## Supplied text

* Begin *

First Edited Message Threads Posted - Reactions?

Dan Shafer revdan at danshafer.com
Sat Nov 15 18:49:12 EST 2003


I know Alex intended his reply to go to me privately but i'm just as 
happy to have this discussion in the open.
On Nov 14, 2003, at 11:33 PM, Alex Rice wrote:

>
> On Oct 25, 2003, at 1:49 PM, Dan Shafer wrote:
>
>> I've posted the first dozen message threads from this list in edited, 
>> threaded form on my Web site at http://www.revolutionpros.com. Click 
>> on "Best of List" in the top nav to see them.
>>
>> I'd be interested in some feedback (off-list is probably best to 
>> dan at shafermedia.com).
>
> Dan, honest feedback:
>
> I find the revolutionpros community to be kind of exclusionary. Only 
> people who can afford it will be participating. I would rather 
> participate in an open forum. There are systems that gateway between 
> mailing lists and web forums- if that is an issue.
>
The purpose of the RevolutionPros.com "Best of List" is to provide an 
easy-to-use central resource for storing the message threads that seem 
to be of general interest in a way that makes it easy to follow them 
from question to answer to discussion to resolution. (BTW, the Best of 
List is *not* exclusionary; it is open to anyone who wishes to read it. 
It's entirely free.) There *are* things that only paid members can do 
(such as participate in the discussion forum) but this isn't one of 
them. Just to be clear.

* End *

## Exercise goal
Go on with the mailing-list post about the RevolutionPros.com "Best of List" from the point where it stops.

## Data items
* Begin *

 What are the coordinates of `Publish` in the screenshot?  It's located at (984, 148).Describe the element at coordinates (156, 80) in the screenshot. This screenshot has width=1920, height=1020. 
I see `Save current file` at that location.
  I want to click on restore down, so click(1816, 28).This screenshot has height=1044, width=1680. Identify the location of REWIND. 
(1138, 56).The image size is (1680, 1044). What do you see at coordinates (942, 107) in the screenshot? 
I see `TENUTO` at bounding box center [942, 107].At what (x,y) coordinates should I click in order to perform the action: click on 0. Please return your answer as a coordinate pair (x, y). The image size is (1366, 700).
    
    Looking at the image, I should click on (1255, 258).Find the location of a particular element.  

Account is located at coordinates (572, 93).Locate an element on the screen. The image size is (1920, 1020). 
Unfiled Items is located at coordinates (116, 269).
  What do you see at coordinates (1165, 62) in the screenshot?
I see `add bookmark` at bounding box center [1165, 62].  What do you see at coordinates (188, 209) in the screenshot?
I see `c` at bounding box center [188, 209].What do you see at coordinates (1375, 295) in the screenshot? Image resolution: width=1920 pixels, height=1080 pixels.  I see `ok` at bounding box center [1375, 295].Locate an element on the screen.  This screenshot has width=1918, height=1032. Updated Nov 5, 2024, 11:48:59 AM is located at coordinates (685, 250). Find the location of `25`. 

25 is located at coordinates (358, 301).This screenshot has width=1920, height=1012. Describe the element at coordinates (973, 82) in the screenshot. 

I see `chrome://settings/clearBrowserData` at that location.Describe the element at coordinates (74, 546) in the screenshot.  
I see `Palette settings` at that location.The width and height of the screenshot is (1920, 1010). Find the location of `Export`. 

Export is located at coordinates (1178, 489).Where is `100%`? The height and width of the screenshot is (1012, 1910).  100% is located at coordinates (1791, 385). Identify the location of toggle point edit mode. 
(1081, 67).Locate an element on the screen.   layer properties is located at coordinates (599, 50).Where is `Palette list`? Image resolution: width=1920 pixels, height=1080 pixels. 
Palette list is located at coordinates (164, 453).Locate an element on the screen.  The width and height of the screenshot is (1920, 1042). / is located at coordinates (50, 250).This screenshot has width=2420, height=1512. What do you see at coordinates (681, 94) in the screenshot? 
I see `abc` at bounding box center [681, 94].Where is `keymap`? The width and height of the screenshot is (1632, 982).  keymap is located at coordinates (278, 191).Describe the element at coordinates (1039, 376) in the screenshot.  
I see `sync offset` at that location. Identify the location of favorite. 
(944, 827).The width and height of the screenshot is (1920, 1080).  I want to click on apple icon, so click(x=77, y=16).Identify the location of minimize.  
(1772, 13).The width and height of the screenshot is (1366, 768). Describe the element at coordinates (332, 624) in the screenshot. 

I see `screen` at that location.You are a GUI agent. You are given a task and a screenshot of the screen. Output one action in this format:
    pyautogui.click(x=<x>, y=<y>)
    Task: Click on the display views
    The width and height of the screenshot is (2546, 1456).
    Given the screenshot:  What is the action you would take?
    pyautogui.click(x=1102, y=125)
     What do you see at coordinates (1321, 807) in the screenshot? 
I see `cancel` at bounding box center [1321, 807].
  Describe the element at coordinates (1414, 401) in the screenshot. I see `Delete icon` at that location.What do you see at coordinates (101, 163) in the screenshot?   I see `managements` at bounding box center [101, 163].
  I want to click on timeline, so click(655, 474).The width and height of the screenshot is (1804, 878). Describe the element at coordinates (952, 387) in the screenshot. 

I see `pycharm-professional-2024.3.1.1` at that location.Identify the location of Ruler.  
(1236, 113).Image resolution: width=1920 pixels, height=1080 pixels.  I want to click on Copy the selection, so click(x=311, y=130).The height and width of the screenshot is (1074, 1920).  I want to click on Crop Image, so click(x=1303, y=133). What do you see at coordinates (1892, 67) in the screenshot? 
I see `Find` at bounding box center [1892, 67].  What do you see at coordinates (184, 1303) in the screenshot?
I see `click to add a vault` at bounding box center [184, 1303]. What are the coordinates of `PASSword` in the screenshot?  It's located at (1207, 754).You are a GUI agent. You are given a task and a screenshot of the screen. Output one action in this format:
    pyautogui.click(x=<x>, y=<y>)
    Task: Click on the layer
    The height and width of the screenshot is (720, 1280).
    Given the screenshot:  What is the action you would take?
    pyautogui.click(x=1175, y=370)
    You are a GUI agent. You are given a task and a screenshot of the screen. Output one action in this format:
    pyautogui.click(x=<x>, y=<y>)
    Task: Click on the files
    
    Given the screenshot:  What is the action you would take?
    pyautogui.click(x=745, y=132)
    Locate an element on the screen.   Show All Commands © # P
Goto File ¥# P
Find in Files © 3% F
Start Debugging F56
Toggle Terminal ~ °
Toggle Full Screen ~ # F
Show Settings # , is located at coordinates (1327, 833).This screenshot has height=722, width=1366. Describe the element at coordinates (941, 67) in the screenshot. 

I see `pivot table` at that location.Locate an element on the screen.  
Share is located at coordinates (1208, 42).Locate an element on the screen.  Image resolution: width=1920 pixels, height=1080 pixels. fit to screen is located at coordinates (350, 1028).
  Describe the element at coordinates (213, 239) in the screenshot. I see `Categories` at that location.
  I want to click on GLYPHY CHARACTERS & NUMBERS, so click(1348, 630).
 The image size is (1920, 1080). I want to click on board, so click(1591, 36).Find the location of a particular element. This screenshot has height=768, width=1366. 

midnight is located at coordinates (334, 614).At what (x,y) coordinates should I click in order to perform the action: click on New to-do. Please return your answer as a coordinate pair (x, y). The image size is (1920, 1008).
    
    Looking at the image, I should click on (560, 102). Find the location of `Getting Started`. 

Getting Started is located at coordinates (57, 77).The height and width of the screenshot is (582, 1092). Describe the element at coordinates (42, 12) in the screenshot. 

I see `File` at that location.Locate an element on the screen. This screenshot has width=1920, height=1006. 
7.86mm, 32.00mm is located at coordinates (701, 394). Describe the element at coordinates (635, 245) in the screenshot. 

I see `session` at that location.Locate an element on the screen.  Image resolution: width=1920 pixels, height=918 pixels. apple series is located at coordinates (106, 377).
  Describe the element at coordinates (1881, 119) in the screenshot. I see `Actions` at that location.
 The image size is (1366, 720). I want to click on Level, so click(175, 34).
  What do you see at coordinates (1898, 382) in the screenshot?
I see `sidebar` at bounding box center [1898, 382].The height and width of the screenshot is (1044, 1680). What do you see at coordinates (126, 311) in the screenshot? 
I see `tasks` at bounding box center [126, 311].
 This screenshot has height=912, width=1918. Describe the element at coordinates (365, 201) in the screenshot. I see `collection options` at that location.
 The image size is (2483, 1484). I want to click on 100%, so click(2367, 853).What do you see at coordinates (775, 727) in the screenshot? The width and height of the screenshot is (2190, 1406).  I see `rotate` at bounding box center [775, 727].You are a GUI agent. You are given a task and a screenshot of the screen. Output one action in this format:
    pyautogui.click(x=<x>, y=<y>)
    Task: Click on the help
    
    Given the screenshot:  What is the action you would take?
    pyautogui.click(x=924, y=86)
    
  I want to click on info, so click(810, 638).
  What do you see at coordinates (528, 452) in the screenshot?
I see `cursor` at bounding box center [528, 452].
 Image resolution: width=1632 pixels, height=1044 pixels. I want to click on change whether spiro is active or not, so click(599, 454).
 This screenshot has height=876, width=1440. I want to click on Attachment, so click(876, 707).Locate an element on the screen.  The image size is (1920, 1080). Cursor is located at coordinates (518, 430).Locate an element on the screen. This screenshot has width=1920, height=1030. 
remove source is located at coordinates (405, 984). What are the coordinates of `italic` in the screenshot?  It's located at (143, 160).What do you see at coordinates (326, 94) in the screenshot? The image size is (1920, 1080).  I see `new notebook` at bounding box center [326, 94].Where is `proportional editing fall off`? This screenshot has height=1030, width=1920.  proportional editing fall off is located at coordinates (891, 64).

* End *

## Exercise answer
That said, what you say of the RevPros *discussion* board is true 
enough. Many online communities, particularly those with a tech focus, 
tend to break into two broad groups. There are the open, public forums 
for newcomers, explorers, tire-kickers, and others who are more or less 
casually interested in the subject. These also *include*, of course, 
in-depth technical discussions, but they are often kind of a mixed bag.

> And I'm not real impressed with the website design or the web forum 
> system, usability-wise. Lest that sound kind of harsh just know that 
> I'm not a big fan of web forums in general. They can pry my Apple 
> Mail.app out of my cold dead hands :-)
>
I'm not, either! But they are open and they will get better -- and more 
attractive -- as time goes on.

Usability-wise, I think the discussion board is based on the most 
usable discussion forum model there is. It's kind of Spartan *looking* 
at the moment, but I think it is eminently usable. I am, as always 
however, open to suggestions for improving it.

> Anyways- still working through Vol.1 of the book. Glad I signed up for 
> the book deal. Thanks for getting the hyperlinked Contents in there. 
> Now with the new Preview.app on Mac OS X.3 it makes reading PDFs a lot 
> more pleasant.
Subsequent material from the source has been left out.